== CHALLENGES ==
1. Decide whether each statement below agrees with the campaign artwork thread. For each, answer yes or no and quote the deciding words of the thread: (a) The stone wall texture in the Moathouse picture was made from scratch. (b) Ol' Del lives in the woods between Hommlet and the Moathouse. (c) Malessa expects to start coloring her drawings soon.
2. In one to three sentences, explain why Malessa says in the campaign artwork thread that coloring isn't an option for her anytime soon.
3. Resume the campaign artwork thread with the next post after the one introducing Jaroo.

== PROVIDED TEXT ==

· · · · · · ·

Malessa just finished this one.  It's for Tyris, the genasi sorceress of the group.


----------



## cthuluftaghn

*The Moathouse*

Grrr.... I messed up this post.  See the Moathouse below.


----------



## cthuluftaghn

*Ol' Del*

This is the pencil sketch Malessa did of Ol' Del... the crazy old trapper who lives in the woods between Hommlet and the Moathouse.


----------



## cthuluftaghn

*The Moathouse*

I'm really proud of this one!  It took me all night.  The only thing that is borrowed is the stone wall texture.  I cloned it from an Ultima Online tower.  The rest is straight from scratch, all in PSP.  I tried to follow the design of the Moathouse from The Return to the Temple of Elemental Evil as closely as possible.


----------



## Malessa

Please feel free to comment on our art.  Helpful criticism and ideas are always welcome, flattery is a plus. 
 There is a few drawings that I will eventually go back and shade in and touch up.  My drawing skills are slowly but surely coming back to me.   Coloring, on my part, isn't an option anytime soon, I end up with what I like to call, "The Mona Lisa Effect", where it looks better the farther away you are, lol....So all you artist out there who have color, I'm envious!!!

Yes, you too dear....lol


----------



## cthuluftaghn

Ya mean... like your husband


----------



## cthuluftaghn

*A Gnoll*

Here is Malessa's cool, dark and skeery sketch of a gnoll.  It kinda makes it look more ferocious... unlike the "dumb lug" impression a lot of folks attribute to these beasts.


----------



## cthuluftaghn

*Jaroo*

Here's the druid of the grove.... Jaroo.

· · · · · · ·

== GIVEN INFORMATION ==

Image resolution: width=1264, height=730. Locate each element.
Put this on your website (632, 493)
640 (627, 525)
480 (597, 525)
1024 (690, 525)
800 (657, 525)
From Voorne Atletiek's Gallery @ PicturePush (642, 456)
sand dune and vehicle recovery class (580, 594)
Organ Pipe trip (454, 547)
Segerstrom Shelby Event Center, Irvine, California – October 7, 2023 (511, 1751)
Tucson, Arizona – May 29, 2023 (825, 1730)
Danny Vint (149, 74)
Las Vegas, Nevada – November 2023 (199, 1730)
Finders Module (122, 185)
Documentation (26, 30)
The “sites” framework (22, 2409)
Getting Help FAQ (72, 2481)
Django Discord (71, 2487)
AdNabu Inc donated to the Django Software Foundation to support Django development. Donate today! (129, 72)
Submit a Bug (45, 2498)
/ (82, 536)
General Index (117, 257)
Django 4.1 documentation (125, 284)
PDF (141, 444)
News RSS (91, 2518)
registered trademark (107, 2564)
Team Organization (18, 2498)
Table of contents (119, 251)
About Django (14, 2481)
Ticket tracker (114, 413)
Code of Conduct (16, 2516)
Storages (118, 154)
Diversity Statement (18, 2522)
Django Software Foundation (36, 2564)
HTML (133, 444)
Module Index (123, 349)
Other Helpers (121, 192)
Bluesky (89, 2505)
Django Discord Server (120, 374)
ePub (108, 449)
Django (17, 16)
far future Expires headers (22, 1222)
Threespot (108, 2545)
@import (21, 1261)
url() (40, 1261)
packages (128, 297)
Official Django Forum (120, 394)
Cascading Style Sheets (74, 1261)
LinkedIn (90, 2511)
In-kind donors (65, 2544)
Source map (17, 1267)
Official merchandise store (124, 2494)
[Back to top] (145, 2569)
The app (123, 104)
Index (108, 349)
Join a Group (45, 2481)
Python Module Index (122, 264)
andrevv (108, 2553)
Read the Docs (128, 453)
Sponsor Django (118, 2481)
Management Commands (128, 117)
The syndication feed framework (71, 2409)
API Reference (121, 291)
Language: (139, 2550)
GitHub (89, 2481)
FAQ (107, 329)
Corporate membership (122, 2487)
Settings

· · · · · · ·

== RESULTS FOR EACH TASK ==
1.
(a) No: "The only thing that is borrowed is the stone wall texture."
(b) Yes: "the crazy old trapper who lives in the woods between Hommlet and the Moathouse."
(c) No: "Coloring, on my part, isn't an option anytime soon."

2. When she colors her drawings, she ends up with what she calls "The Mona Lisa Effect." The picture looks better the farther away you are from it.

3.
----------



## Malessa

Somehow Jaroo, pic above, didn't come out exactly the way I had planned.  He looks as though he belongs in a stained glass window in a church than a campaign adventure.....


----------



## Malessa

*DM CthuluFtaghn*

Couldn't help myself on this one.   This will probably make my character short lived in his campaign.....

Pic was too big had to resize "see below".


----------



## Malessa

*DM CthuluFtaghn*

How is this?


----------



## cthuluftaghn

In color, even... combined husband and wife effort.  Feel the love!


----------



## cthuluftaghn

*Spugnoir*

Here is Malessa's pencil rendition of Hommlet's potion maker... Spugnoir.


----------



## cthuluftaghn

*Davok*

This is our son's half-orc barbarian character, Davok.


----------



## cthuluftaghn

This is Yundi, the 15 year old assistant druid to Jaroo.


----------



## Lazybones

Nice drawings.  I am envious of those with artistic talent (mine is limited to the written word).  

ctf, I've browsed your story over at Monte's site; nice backgrounds and I'm looking forward to reading the rest of the tale over here on the Story Hour forum.  

Keep writing/drawing,

LB


----------



## cthuluftaghn

Thank you for the high praise!  Our next game is Saturday the 29th.  I hope to have the two new character introductions written before then... and I will add a few chapters to my Tales soon after.

I'll be sure to check out your site as soon as the game-day preparation craze dies down.


----------



## Malessa

*Many Thanks*



			
				Lazybones said:
			
		

> *Nice drawings.  I am envious of those with artistic talent (mine is limited to the written word).
> 
> ctf, I've browsed your story over at Monte's site; nice backgrounds and I'm looking forward to reading the rest of the tale over here on the Story Hour forum.
> 
> Keep writing/drawing,
> 
> LB *



 Thank you very much Lazybones!  I am envious of those skilled in written word, go figure.
 I hope, that with my drawings, it  helps my husband tell his story in his campaign.  Plus, I get to do something that I haven't done in years, that I enjoy.
 I'm glad you like our work, my husband and I make a pretty good team.


----------



## cthuluftaghn

*Church of St. Cuthbert*

Been trying to post this since yesterday.


----------



## cthuluftaghn

*Vesta*

This is Vesta... she runs the Inn of the Welcome Wench for her aging father, who owns it.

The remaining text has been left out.